Pour préparer ce numéro de haute voltige, Harron revisite plusieurs classiques: The Shining, Shadow of a Doubt, quelques Polanski, ainsi que Le Charme discret de la bourgeoisie…, et assemble une distribution parfaite jusqu’aux plus petits rôles: Willem Dafoe en flic (possiblement imaginaire…) ressemblant comme un frère à notre héros; Reese Witherspoon en fiancée narcissique, aveugle aux pires pulsions de son promis; et Cloe Sevigny en secrétaire secrètement amoureuse d’un patron qui rêve de la tuer. Mais la catastrophe frappe à la veille du tournage: Lion’s Gate, la compagnie canadienne qui finance cette production de 8 millions de dollars US, profite du succès deTitanic pour proposer le film à Leonardo DiCaprio, en dépit des objections de la réalisatrice. «Là, j’ai brièvement quitté le projet sans vraiment savoir si j’avais démissionné ou si on m’avait virée, explique la cinéaste avec un mélange d’humour et d’amertume. L’ironie, c’est qu’après le refus de Leo, ils n’ont plus questionné la moindre de mes décisions et j’ai pu faire presque tout ce que je voulais.

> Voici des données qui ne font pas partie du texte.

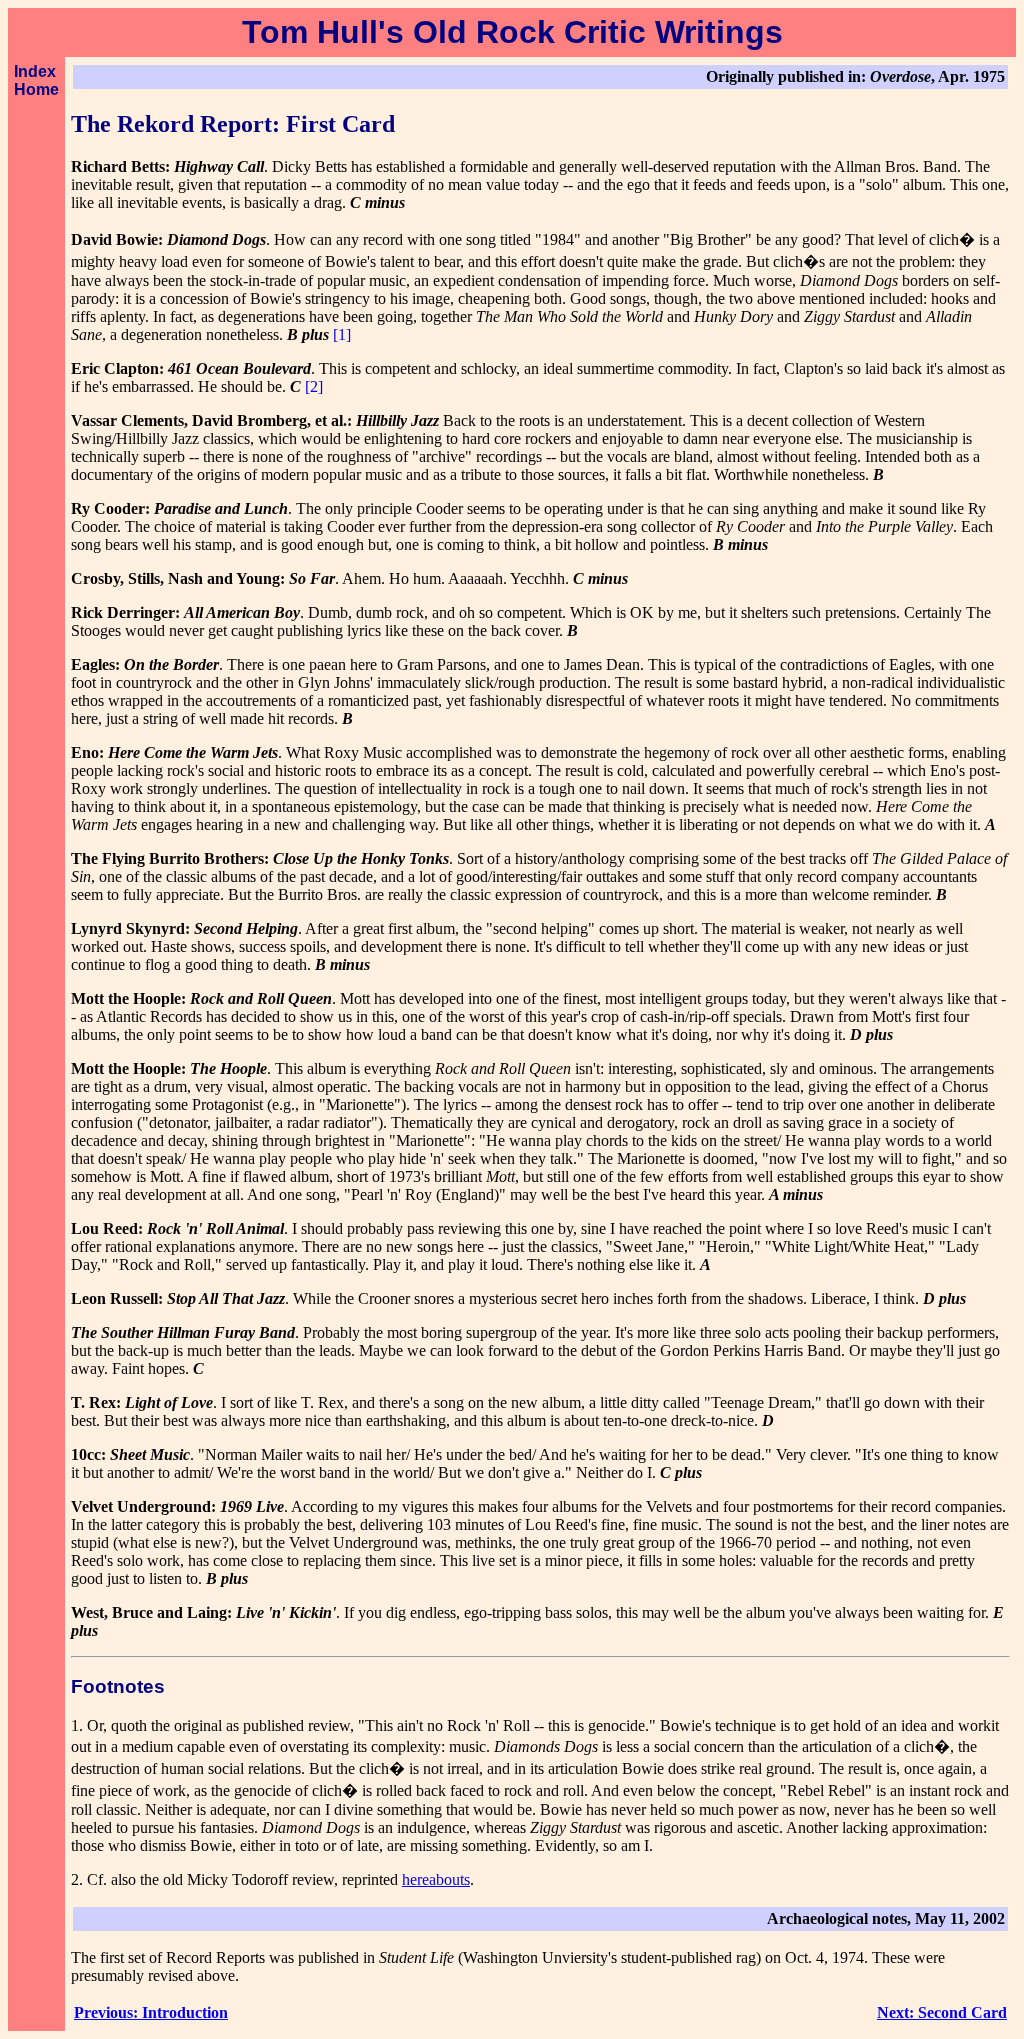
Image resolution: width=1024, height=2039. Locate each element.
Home (36, 89)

Q’on l’aime ou non, c’est le film que j’avais en tête…»

Àl’arrivée, American Psycho est un film audacieux mais inégal, fascinant mais problématique, une sorte de croisement punk entre Wall Street et Le Massacre à la scie, qui a les qualités et défauts du roman dont il s’inspire. On admire la force primaire de sa métaphore centrale (prédateur économique = tueur en série). On déguste son attaque sauvage contre les années 80 (tout y passe, de l’Irangate à Chris de Burgh, et des tableaux de Robert Longo aux épaules rembourrées). Et on savoure son audace stylistique, une attention aux codes sociaux qui rappelle bizarrement The Age of Innocence; l’interprétation audacieusement grand-guignolesque – et pourtant presque parfaitement modulée – de Christian Bale; et une scène de partouze à trois stupéfiante, ponctuée d’un discours sur la rythmique du Sussudio de Phil Collins! Reste que ce portrait d’un monde creux finit par embrasser le vide qu’il accuse, et laisse à son dénouement (totalement nihiliste) l’impression d’ajouter à l’horreur qu’il illustre. On en sort avec le sentiment d’avoir vu un film qui crache brillamment son dégoût, sans avoir rien d’autre à ajouter, et qui n’existe ironiquement qu’en opposition à un monde qu’il prend un peu trop de plaisir à détester.